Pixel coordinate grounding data
*** Begin section ***
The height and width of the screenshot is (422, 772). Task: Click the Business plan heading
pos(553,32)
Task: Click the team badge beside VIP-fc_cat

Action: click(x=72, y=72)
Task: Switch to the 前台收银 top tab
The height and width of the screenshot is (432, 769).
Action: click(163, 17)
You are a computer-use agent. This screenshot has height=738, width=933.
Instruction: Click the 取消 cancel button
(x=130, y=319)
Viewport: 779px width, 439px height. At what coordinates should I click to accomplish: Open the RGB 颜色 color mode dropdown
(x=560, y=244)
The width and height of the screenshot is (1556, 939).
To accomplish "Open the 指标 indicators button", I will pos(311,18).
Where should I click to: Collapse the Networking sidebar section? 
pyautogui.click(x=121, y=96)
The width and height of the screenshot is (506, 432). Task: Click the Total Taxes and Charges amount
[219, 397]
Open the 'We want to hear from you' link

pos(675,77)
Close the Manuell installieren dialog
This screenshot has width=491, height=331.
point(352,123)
*** End section ***
## Problem
Set down exactly, and only, the lines from the one containing "Close the Manuell installieren dialog" to the final line of the data.

## Response area
Close the Manuell installieren dialog
This screenshot has width=491, height=331.
point(352,123)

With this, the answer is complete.